Chuck Todd, with NBC, did what few reporters seem to do in the White House Press Corp when he injected a moment of honest journalism into the Obama-groupie press corps. Asking Jay Carney a tough question is like playing a frame of “the Charleston” for Fred Astaire: Carney laces up his tap dancing shoes for a series of evasions, accusations, and distractions.
NBC’s Chuck Todd asked a simple question:
Five days before the launch, the president said it’s a website where you can compare and purchase affordable health care plans, the same way you shop for a plane ticket on Kayak. Who misled him? Who misled the president on this? Are you telling me five days before that somebody let the president go out to the American public to give this speech and say this and make this promise? In fact, the next line is: I promise you, this is a lot easier, it’s like booking a hotel or plane ticket. Who let him down? (Click here for the video)
The moment of journalism was accepted with reluctant babbling, and repetitive (and often un-related) talking points from the chief White House spokesperson. Todd’s presumption that the Chief Salesman for Obamacare (AKA: President Obama) was simply naive in his comparison, is a cute tactic to paint the Official White House Press-Jester into a corner. But it is off base.

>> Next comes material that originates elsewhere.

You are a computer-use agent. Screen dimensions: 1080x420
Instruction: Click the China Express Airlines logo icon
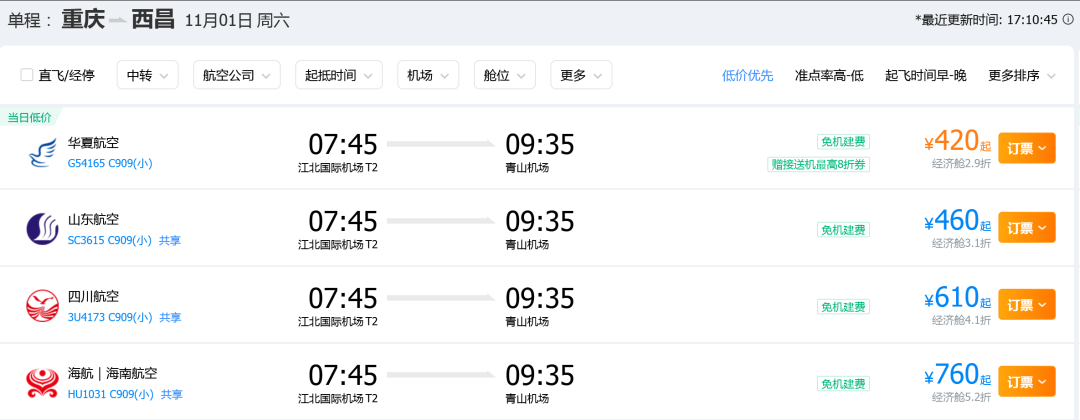pyautogui.click(x=42, y=152)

The fact is, the President hasn’t the slightest clue what the private sector is actually like. To progressive liberals such as our campaigner in chief, the “private-sector” is a theoretical source of tax revenue.

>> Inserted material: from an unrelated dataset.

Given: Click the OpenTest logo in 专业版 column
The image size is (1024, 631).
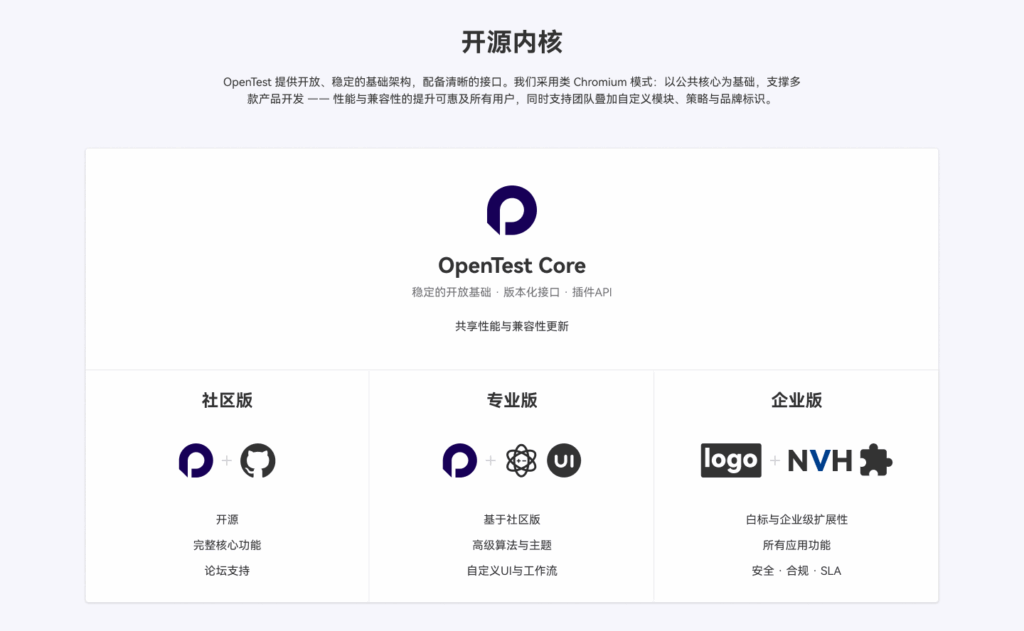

Remember when Obama compared the Obamacare exchange “glitches” to a glitch in the newest batch of Apple operating software? The President actually suggested that the implementation of Obamacare was nothing different than predictable glitches in computer software.
Well. . . Aside from the obvious fact that citizens are not mandated by the Federal Government to purchase i-phones (well. . . Not yet. . . Apple should work on that) his ignorance of consumer demand is stunning. Businesses die every day for having failed the expectations or demands of its potential customer base.